Technical Lead Manager, Model Quality - Claude Code

San Francisco, CA | New York City, NY Full Time

About Anthropic

Anthropic’s mission is to create reliable, interpretable, and steerable AI systems. We want AI to be safe and beneficial for our users and for society as a whole. Our team is a quickly growing group of committed researchers, engineers, policy experts, and business leaders working together to build beneficial AI systems.

About the Role

We're looking for a Technical Lead Manager to build and lead the Model Quality engineering team within Claude Code. This team sits at the intersection of engineering and research, building the eval systems, data pipelines, and experimentation infrastructure that tell us where Claude's coding capabilities excel and where they fall short, and then closing those gaps.

As TLM, you'll be hands-on, setting technical direction, reviewing designs, and shipping code alongside your team — while also hiring, coaching, and growing a group of strong senior engineers who thrive in ambiguous, high-intensity environments. You'll be the connective tissue between Claude Code product priorities and Anthropic's research org, ensuring the team is building infrastructure that actually accelerates our research loop.

What you'll do

You'll own the technical roadmap for model quality infrastructure on Claude Code, including eval frameworks, experimentation tooling, data pipelines.  You will be accountable for the reliability and correctness of systems that researchers depend on daily. You'll hire and support a team of engineers and you'll partner closely with research leadership to translate open questions into engineering priorities, and with Claude Code product to ensure capability improvements show up in the product. And you'll stay close to the code!

You may be a good fit if you

  • Have led engineering teams (as a manager or tech lead) building complex infrastructure — data platforms, ML tooling, eval systems, or research computing

  • Are a strong IC engineer in your own right and want to stay technical

  • Have operated in high-intensity, fast-iteration environments and know how to keep a team moving without burning out

  • Are comfortable navigating ambiguity across organizational boundaries — you know how to align teams with different incentives on shared goals

  • Are a power user of agentic coding tools and have real intuition for where models are strong and where they break

  • Care deeply about correctness and reliability, and can instill that bar in a team

  • Have 8+ years of engineering experience, including 2+ leading teams

Strong candidates may also have

  • Built or maintained evaluation frameworks for ML systems

  • Experience with reinforcement learning infrastructure

  • A background in research computing, scientific infrastructure, or ranking and recommendation systems

  • Experience with production ML monitoring and observability

  • A strong quantitative foundation

The annual compensation range for this role is listed below. 

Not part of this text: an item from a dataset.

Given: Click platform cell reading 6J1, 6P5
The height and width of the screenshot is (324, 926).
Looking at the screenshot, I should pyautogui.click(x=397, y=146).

For sales roles, the range provided is the role’s On Target Earnings ("OTE") range, meaning that the range includes both the sales commissions/sales bonuses target and annual base salary for the role.

Annual Salary:
$1$2 USD

Logistics

Education requirements: We require at least a Bachelor's degree in a related field or equivalent experience.

Location-based hybrid policy:
Currently, we expect all staff to be in one of our offices at least 25% of the time. However, some roles may require more time in our offices.

Visa sponsorship: We do sponsor visas! However, we aren't able to successfully sponsor visas for every role and every candidate. But if we make you an offer, we will make every reasonable effort to get you a visa, and we retain an immigration lawyer to help with this.

We encourage you to apply even if you do not believe you meet every single qualification. Not all strong candidates will meet every single qualification as listed.  Research shows that people who identify as being from underrepresented groups are more prone to experiencing imposter syndrome and doubting the strength of their candidacy, so we urge you not to exclude yourself prematurely and to submit an application if you're interested in this work. We think AI systems like the ones we're building have enormous social and ethical implications. We think this makes representation even more important, and we strive to include a range of diverse perspectives on our team.

Your safety matters to us. To protect yourself from potential scams, remember that Anthropic recruiters only contact you from @anthropic.com email addresses. In some cases, we may partner with vetted recruiting agencies who will identify themselves as working on behalf of Anthropic. Be cautious of emails from other domains. Legitimate Anthropic recruiters will never ask for money, fees, or banking information before your first day. If you're ever unsure about a communication, don't click any links—visit anthropic.com/careers directly for confirmed position openings.

How we're different

We believe that the highest-impact AI research will be big science. At Anthropic we work as a single cohesive team on just a few large-scale research efforts. And we value impact — advancing our long-term goals of steerable, trustworthy AI — rather than work on smaller and more specific puzzles. We view AI research as an empirical science, which has as much in common with physics and biology as with traditional efforts in computer science. We're an extremely collaborative group, and we host frequent research discussions to ensure that we are pursuing the highest-impact work at any given time. As such, we greatly value communication skills.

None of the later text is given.